SHANGHAI, May 30 (SMM) –
Copper: As shorts aggressively loaded up their positions, three-month LME copper tumbled to $5,873.5/mt, the lowest in more than four months on Wednesday before it ended 1.26% lower at $5,891/mt. The most active SHFE July contract opened lower and fluctuated to close overnight session 0.74% lower at 46,640 yuan/mt. Copper prices are more likely to decline than rise in the near term as market sentiment soured. LME copper is expected to trade between $5,870-5,920/mt today, with SHFE copper at 46,550-47,000 yuan/mt. Spot premiums are seen firmer at 30-80 yuan/mt as lower prices of futures are likely to spur purchases.
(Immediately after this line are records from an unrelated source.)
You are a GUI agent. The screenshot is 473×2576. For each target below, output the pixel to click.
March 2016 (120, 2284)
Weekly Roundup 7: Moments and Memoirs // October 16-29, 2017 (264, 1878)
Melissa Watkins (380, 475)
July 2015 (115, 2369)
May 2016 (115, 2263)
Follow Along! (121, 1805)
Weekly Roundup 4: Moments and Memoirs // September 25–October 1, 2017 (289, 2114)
Aluminium: Despite a 23,550-mt decline in LME aluminium stocks, three-month LME aluminium declined 0.42% on Wednesday to close at $1,796/mt, as the market remained focused on greater alumina supplies. LME aluminium is expected to trade between $1,750-1,850/mt today. As longs trimmed and shorts added their positions, the most traded SHFE July contract relinquished earlier gains to finish 0.49% lower at 14,150 yuan/mt overnight. A pause in the uptrend of alumina prices, lower costs for power and coal as well as the expectations for weaker consumption in next one to two months are likely to prevent SHFE aluminium from extending its gains. It is likely to pull back in the short term, but falling inventories will limit the declines. SHFE aluminium is expected to trade between 14,100-14,200 yuan/mt today, with spot premiums of up to 30 yuan/mt over the SHFE 1906 contract.
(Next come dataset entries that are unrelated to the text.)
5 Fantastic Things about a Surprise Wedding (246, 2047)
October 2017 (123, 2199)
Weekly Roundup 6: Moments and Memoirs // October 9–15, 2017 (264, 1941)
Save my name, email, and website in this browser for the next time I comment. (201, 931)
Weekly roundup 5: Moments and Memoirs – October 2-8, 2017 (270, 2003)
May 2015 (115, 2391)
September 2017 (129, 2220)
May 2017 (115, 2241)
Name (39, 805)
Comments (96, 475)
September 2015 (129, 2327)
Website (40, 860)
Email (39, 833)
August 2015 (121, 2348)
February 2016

Zinc: A strong US dollar depressed three-month LME zinc to an intraday low of $2,525/mt on Wednesday before it recovered some ground on further lower LME zinc inventories, and closed at $2,540.5/mt, down 0.72% on the day. While LME zinc inventories continued to fall, technical pressure is likely to subdue LME zinc, which is expected to hover around the five-day moving average today, with most transactions at $2,525/2,575/mt. The most traded SHFE July contract rebounded from earlier lows to end overnight 0.07% weaker at 20,635 yuan/mt. Support was at the 10-day moving average. The contract is expected to perform weakly and trade rangebound around the 10-day moving average today, with a range of 20,500-21,000 yuan/mt. Despite a wider spread between futures contracts, spot trades remained poor, which grows the expectations for an increase in social inventories.
Nickel: Three-month LME nickel slipped 0.91% to close at $12,040/mt on Wednesday. The most traded SHFE July contract traded around 98,400 yuan/mt in a tight range to close 0.5% weaker at 98,390 yuan/mt overnight.
Lead: Three-month LME lead bucked the downtrend across the nonferrous complex on Wednesday, gaining 0.58% to end at $1,823.5/mt. Support was strong at $1,800/mt. We see limited upside in LME lead, which is expected to try to stand firmly above the 20-day moving average in the short term. The most active SHFE July contract also rebounded overnight, rising 0.97% to close at 16,120 yuan/mt. Resistance was from the 20-day moving average. SHFE lead has remained rangebound between 15,800-16,300 yuan/mt since mid-May, with the fundamentals having yet to see a substantial change.
Tin: A drop in LME tin inventories, the stronger greenback and lower crude prices dragged three-month LME tin much lower on Wednesday, which dropped 1.86% to end at $18,770/mt. Support is seen at $18,500/mt for LME tin. The most liquid SHFE September contract followed its LME counterpart to open lower overnight, and closed 0.9% down at 144,350 yuan/mt. Support is seen at 143,500 yuan/mt for SHFE tin.